▶ _Stored records_
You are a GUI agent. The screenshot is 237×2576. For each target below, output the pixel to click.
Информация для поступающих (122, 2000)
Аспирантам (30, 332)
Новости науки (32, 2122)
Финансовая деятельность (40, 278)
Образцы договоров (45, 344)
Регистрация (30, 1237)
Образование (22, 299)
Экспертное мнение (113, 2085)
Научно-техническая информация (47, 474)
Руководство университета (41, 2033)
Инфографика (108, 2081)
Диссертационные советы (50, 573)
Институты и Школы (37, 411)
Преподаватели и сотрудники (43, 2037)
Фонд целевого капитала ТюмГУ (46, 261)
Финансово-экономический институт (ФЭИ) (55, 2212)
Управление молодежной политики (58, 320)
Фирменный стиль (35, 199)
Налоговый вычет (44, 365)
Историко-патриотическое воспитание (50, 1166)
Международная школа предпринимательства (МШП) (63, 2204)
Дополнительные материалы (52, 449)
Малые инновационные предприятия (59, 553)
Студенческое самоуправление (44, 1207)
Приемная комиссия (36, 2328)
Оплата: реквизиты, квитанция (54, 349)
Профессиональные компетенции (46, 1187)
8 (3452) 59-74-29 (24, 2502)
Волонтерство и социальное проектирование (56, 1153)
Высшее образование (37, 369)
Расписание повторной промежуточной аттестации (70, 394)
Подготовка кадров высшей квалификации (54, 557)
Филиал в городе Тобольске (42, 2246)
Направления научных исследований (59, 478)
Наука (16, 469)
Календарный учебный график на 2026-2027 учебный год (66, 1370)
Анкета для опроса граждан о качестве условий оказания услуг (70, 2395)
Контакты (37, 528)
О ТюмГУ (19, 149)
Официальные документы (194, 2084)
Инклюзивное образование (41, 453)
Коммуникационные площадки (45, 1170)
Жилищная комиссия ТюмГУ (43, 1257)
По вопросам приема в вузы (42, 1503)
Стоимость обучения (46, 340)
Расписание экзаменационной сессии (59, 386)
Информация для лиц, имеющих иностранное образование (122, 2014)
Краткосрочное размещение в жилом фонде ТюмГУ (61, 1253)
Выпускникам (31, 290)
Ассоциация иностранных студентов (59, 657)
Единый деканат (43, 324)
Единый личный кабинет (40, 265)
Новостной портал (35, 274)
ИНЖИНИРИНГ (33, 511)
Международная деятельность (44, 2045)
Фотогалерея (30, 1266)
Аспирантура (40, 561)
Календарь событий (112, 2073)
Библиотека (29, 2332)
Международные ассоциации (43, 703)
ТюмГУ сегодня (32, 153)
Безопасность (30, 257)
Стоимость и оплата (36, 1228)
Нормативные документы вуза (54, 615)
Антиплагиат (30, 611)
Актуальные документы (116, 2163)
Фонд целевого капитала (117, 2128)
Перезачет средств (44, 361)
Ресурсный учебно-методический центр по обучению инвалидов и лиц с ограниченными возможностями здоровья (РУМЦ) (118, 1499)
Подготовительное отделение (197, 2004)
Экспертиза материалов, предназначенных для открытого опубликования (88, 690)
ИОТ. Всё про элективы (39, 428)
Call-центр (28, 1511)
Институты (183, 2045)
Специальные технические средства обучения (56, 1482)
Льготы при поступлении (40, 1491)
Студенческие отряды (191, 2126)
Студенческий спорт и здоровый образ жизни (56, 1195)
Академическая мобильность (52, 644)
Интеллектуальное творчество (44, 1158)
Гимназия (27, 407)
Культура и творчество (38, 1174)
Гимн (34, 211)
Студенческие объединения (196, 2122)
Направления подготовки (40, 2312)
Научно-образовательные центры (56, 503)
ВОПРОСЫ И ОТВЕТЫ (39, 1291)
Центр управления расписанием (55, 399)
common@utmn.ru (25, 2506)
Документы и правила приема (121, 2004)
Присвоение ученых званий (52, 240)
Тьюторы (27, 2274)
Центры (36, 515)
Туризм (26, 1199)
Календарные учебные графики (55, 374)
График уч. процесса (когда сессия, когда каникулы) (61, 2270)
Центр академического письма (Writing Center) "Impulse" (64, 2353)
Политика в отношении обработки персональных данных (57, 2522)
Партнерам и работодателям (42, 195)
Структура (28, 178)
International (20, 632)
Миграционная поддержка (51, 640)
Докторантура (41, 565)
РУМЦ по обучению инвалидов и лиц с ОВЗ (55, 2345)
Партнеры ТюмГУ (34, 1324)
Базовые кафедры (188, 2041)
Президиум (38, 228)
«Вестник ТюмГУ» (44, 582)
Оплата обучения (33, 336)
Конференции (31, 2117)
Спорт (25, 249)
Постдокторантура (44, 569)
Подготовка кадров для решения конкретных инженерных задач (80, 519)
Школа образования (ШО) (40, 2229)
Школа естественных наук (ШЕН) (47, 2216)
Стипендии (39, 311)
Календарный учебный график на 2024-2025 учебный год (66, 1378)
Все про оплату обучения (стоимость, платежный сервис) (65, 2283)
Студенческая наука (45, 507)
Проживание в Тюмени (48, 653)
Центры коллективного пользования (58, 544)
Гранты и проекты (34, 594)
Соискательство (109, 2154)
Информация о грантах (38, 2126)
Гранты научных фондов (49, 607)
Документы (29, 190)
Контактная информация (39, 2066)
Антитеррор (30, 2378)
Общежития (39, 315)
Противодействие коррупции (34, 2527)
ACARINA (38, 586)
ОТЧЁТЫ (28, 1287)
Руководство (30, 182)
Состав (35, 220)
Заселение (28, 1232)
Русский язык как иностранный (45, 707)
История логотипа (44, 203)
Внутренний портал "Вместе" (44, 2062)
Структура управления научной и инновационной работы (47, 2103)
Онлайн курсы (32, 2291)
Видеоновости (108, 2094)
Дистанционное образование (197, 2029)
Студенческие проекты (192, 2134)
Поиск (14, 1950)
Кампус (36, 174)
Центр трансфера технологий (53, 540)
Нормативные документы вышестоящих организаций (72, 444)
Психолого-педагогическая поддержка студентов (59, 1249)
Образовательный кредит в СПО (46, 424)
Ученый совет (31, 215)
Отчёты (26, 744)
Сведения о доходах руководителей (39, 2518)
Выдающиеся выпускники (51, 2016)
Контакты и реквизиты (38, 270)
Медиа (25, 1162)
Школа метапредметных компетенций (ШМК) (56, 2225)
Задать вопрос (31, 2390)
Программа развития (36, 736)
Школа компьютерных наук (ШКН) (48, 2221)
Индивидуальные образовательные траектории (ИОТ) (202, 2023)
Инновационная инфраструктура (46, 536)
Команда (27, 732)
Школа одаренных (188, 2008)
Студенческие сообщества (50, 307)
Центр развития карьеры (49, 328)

▶ _WHAT TO WORK ON_
Retype every entry, keeping each character as it was.

▶ _TASK OUTPUT_
You are a GUI agent. The screenshot is 237×2576. For each target below, output the pixel to click.
Информация для поступающих (122, 2000)
Аспирантам (30, 332)
Новости науки (32, 2122)
Финансовая деятельность (40, 278)
Образцы договоров (45, 344)
Регистрация (30, 1237)
Образование (22, 299)
Экспертное мнение (113, 2085)
Научно-техническая информация (47, 474)
Руководство университета (41, 2033)
Инфографика (108, 2081)
Диссертационные советы (50, 573)
Институты и Школы (37, 411)
Преподаватели и сотрудники (43, 2037)
Фонд целевого капитала ТюмГУ (46, 261)
Финансово-экономический институт (ФЭИ) (55, 2212)
Управление молодежной политики (58, 320)
Фирменный стиль (35, 199)
Налоговый вычет (44, 365)
Историко-патриотическое воспитание (50, 1166)
Международная школа предпринимательства (МШП) (63, 2204)
Дополнительные материалы (52, 449)
Малые инновационные предприятия (59, 553)
Студенческое самоуправление (44, 1207)
Приемная комиссия (36, 2328)
Оплата: реквизиты, квитанция (54, 349)
Профессиональные компетенции (46, 1187)
8 (3452) 59-74-29 (24, 2502)
Волонтерство и социальное проектирование (56, 1153)
Высшее образование (37, 369)
Расписание повторной промежуточной аттестации (70, 394)
Подготовка кадров высшей квалификации (54, 557)
Филиал в городе Тобольске (42, 2246)
Направления научных исследований (59, 478)
Наука (16, 469)
Календарный учебный график на 2026-2027 учебный год (66, 1370)
Анкета для опроса граждан о качестве условий оказания услуг (70, 2395)
Контакты (37, 528)
О ТюмГУ (19, 149)
Официальные документы (194, 2084)
Инклюзивное образование (41, 453)
Коммуникационные площадки (45, 1170)
Жилищная комиссия ТюмГУ (43, 1257)
По вопросам приема в вузы (42, 1503)
Стоимость обучения (46, 340)
Расписание экзаменационной сессии (59, 386)
Информация для лиц, имеющих иностранное образование (122, 2014)
Краткосрочное размещение в жилом фонде ТюмГУ (61, 1253)
Выпускникам (31, 290)
Ассоциация иностранных студентов (59, 657)
Единый деканат (43, 324)
Единый личный кабинет (40, 265)
Новостной портал (35, 274)
ИНЖИНИРИНГ (33, 511)
Международная деятельность (44, 2045)
Фотогалерея (30, 1266)
Аспирантура (40, 561)
Календарь событий (112, 2073)
Библиотека (29, 2332)
Международные ассоциации (43, 703)
ТюмГУ сегодня (32, 153)
Безопасность (30, 257)
Стоимость и оплата (36, 1228)
Нормативные документы вуза (54, 615)
Антиплагиат (30, 611)
Актуальные документы (116, 2163)
Фонд целевого капитала (117, 2128)
Перезачет средств (44, 361)
Ресурсный учебно-методический центр по обучению инвалидов и лиц с ограниченными возможностями здоровья (РУМЦ) (118, 1499)
Подготовительное отделение (197, 2004)
Экспертиза материалов, предназначенных для открытого опубликования (88, 690)
ИОТ. Всё про элективы (39, 428)
Call-центр (28, 1511)
Институты (183, 2045)
Специальные технические средства обучения (56, 1482)
Льготы при поступлении (40, 1491)
Студенческие отряды (191, 2126)
Студенческий спорт и здоровый образ жизни (56, 1195)
Академическая мобильность (52, 644)
Интеллектуальное творчество (44, 1158)
Гимназия (27, 407)
Культура и творчество (38, 1174)
Гимн (34, 211)
Студенческие объединения (196, 2122)
Направления подготовки (40, 2312)
Научно-образовательные центры (56, 503)
ВОПРОСЫ И ОТВЕТЫ (39, 1291)
Центр управления расписанием (55, 399)
common@utmn.ru (25, 2506)
Документы и правила приема (121, 2004)
Присвоение ученых званий (52, 240)
Тьюторы (27, 2274)
Центры (36, 515)
Туризм (26, 1199)
Календарные учебные графики (55, 374)
График уч. процесса (когда сессия, когда каникулы) (61, 2270)
Центр академического письма (Writing Center) "Impulse" (64, 2353)
Политика в отношении обработки персональных данных (57, 2522)
Партнерам и работодателям (42, 195)
Структура (28, 178)
International (20, 632)
Миграционная поддержка (51, 640)
Докторантура (41, 565)
РУМЦ по обучению инвалидов и лиц с ОВЗ (55, 2345)
Партнеры ТюмГУ (34, 1324)
Базовые кафедры (188, 2041)
Президиум (38, 228)
«Вестник ТюмГУ» (44, 582)
Оплата обучения (33, 336)
Конференции (31, 2117)
Спорт (25, 249)
Постдокторантура (44, 569)
Подготовка кадров для решения конкретных инженерных задач (80, 519)
Школа образования (ШО) (40, 2229)
Школа естественных наук (ШЕН) (47, 2216)
Стипендии (39, 311)
Календарный учебный график на 2024-2025 учебный год (66, 1378)
Все про оплату обучения (стоимость, платежный сервис) (65, 2283)
Студенческая наука (45, 507)
Проживание в Тюмени (48, 653)
Центры коллективного пользования (58, 544)
Гранты и проекты (34, 594)
Соискательство (109, 2154)
Информация о грантах (38, 2126)
Гранты научных фондов (49, 607)
Документы (29, 190)
Контактная информация (39, 2066)
Антитеррор (30, 2378)
Общежития (39, 315)
Противодействие коррупции (34, 2527)
ACARINA (38, 586)
ОТЧЁТЫ (28, 1287)
Руководство (30, 182)
Состав (35, 220)
Заселение (28, 1232)
Русский язык как иностранный (45, 707)
История логотипа (44, 203)
Внутренний портал "Вместе" (44, 2062)
Структура управления научной и инновационной работы (47, 2103)
Онлайн курсы (32, 2291)
Видеоновости (108, 2094)
Дистанционное образование (197, 2029)
Студенческие проекты (192, 2134)
Поиск (14, 1950)
Кампус (36, 174)
Центр трансфера технологий (53, 540)
Нормативные документы вышестоящих организаций (72, 444)
Психолого-педагогическая поддержка студентов (59, 1249)
Образовательный кредит в СПО (46, 424)
Ученый совет (31, 215)
Отчёты (26, 744)
Сведения о доходах руководителей (39, 2518)
Выдающиеся выпускники (51, 2016)
Контакты и реквизиты (38, 270)
Медиа (25, 1162)
Школа метапредметных компетенций (ШМК) (56, 2225)
Задать вопрос (31, 2390)
Программа развития (36, 736)
Школа компьютерных наук (ШКН) (48, 2221)
Индивидуальные образовательные траектории (ИОТ) (202, 2023)
Инновационная инфраструктура (46, 536)
Команда (27, 732)
Школа одаренных (188, 2008)
Студенческие сообщества (50, 307)
Центр развития карьеры (49, 328)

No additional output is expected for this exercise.